De acuerdo con una iniciativa recibida en la Diputación Permanente, Tamaulipas está utilizando mecanismos obsoletos para vender los bienes que administra el Estado, al hacerlo de manera presencial y no contar con una plataforma digital para incrementar la competitividad y los bonos.
¿Cómo se realiza actualmente la subasta de bienes en Tamaulipas?
Mientras otras entidades del país como Estado de México y Jalisco ya operan portales electrónicos para este tipo de operaciones, Tamaulipas no contempla la posibilidad de vender estos bienes por internet, lo que "limita la concurrencia de postores y genera mayores costos operativos".
La diputada Francisca Castro Armenta presentó adicionar el artículo 18 Bis a la Ley para la Administración de Bienes Asegurados, Decomisados o Abandonados del Estado de Tamaulipas, con el fin de que la venta de estos bienes se realice también por subasta electrónica.

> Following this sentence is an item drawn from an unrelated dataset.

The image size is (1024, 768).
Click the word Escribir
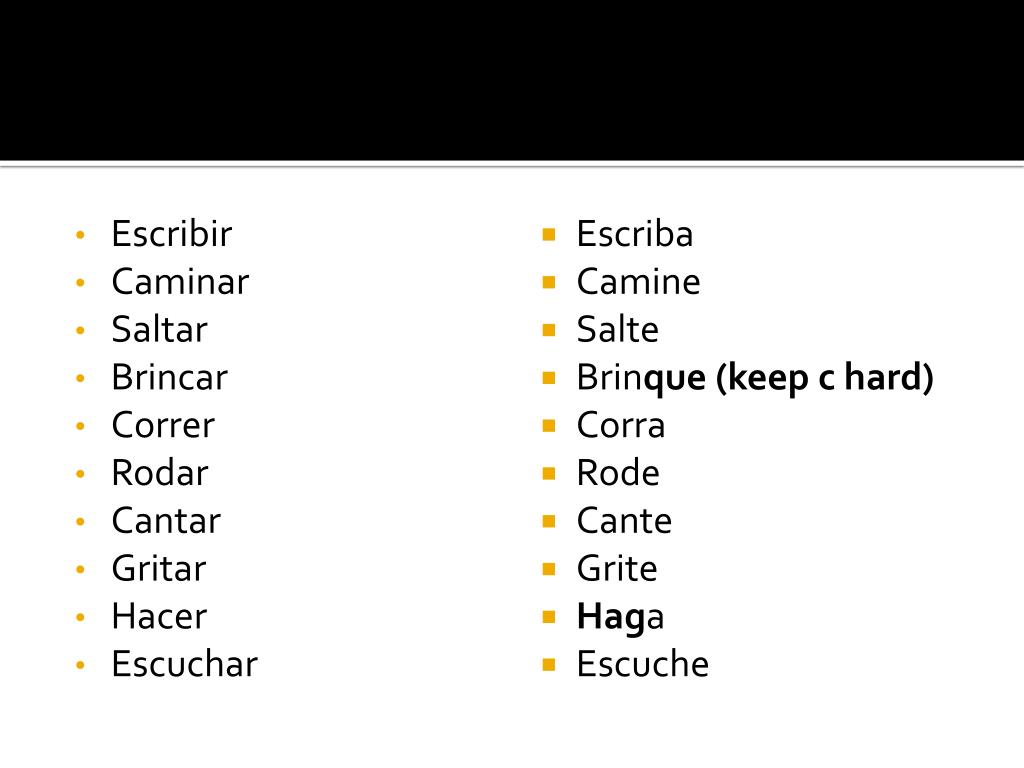pyautogui.click(x=172, y=234)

En primer lugar, señala que la subasta presencial "restringe la participación a quienes pueden acudir físicamente", lo que reduce la competencia entre postores y, por consecuencia, el valor de recuperación que obtiene el Estado por esos bienes.

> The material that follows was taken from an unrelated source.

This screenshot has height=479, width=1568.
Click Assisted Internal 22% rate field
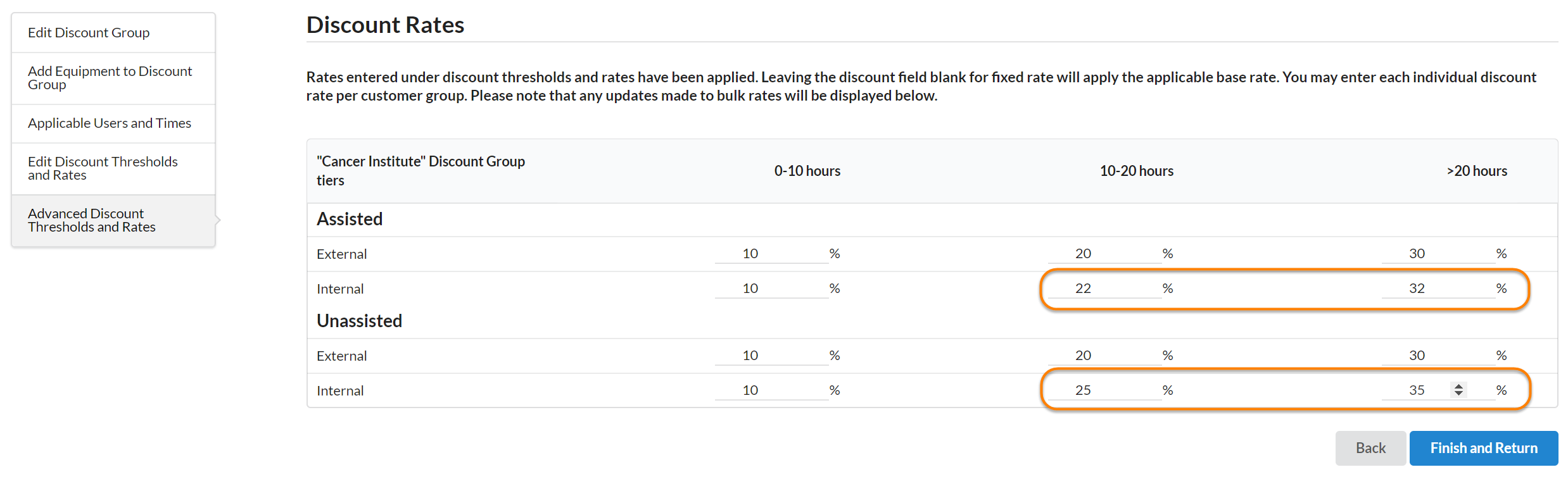1104,289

A esto se suma una carga que actualmente absorbe la administración como los costos de trasladar y exhibir físicamente los bienes antes de subastarlos, carga que pudiera desaparecer si el proceso se hiciera en línea.

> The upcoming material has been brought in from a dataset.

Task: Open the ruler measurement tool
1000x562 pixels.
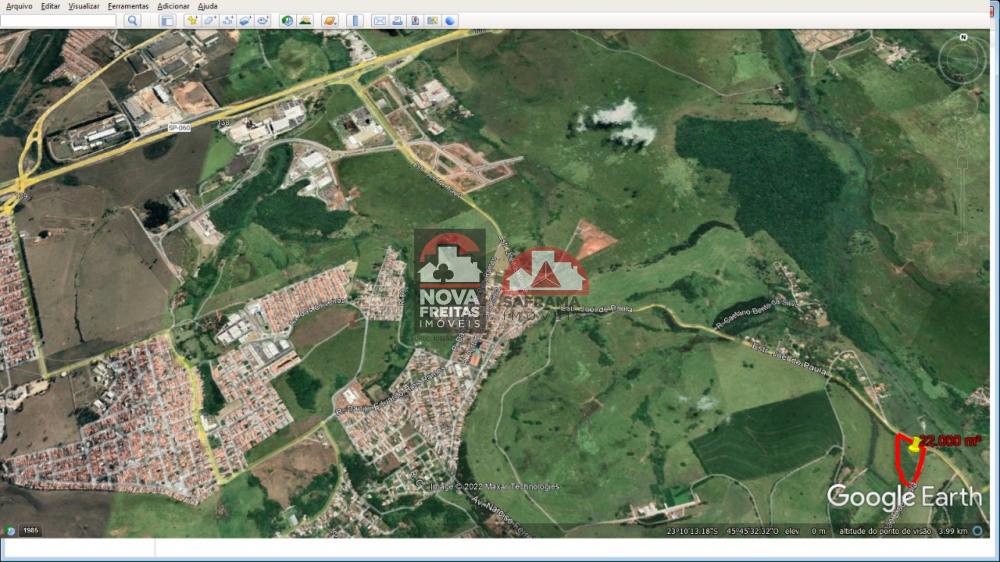Action: [x=357, y=20]

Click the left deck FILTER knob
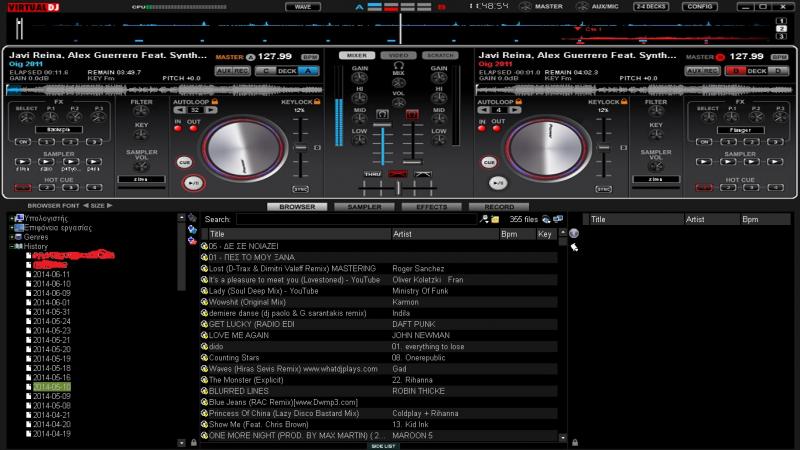[x=141, y=111]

Acciones de la diputada Francisca Castro Armenta
- La iniciativa presentada en el Congreso propone adicionar el artículo 18 Bis a la Ley para la Administración de Bienes Asegurados, Decomisados o Abandonados del Estado de Tamaulipas, con el propósito de incorporar las subastas electrónicas al proceso de enajenación.
- De acuerdo con la propuesta, vender los bienes mediante una plataforma digital permitiría atraer a más postores, reducir costos de operación y mejorar la recuperación de recursos para el Estado, sin eliminar las subastas presenciales, que continuarían aplicándose únicamente en situaciones debidamente justificadas.
Detalles sobre la propuesta de subasta electrónica
De aprobarse, el nuevo artículo 18 Bis establecería que la enajenación de bienes abandonados se realice tanto de forma física y en línea para garantizar transparencia, mayor concurrencia de postores y reducción de costos operativos.
Sin embargo, el mismo artículo establece "casos excepcionales", donde podrá autorizarse la venta directa o la subasta presencial, "siempre que se motive la imposibilidad de utilizar medios electrónicos".
Es decir, la reforma no elimina los mecanismos tradicionales, sino que los deja como alternativa sujeta a justificación de la propia autoridad.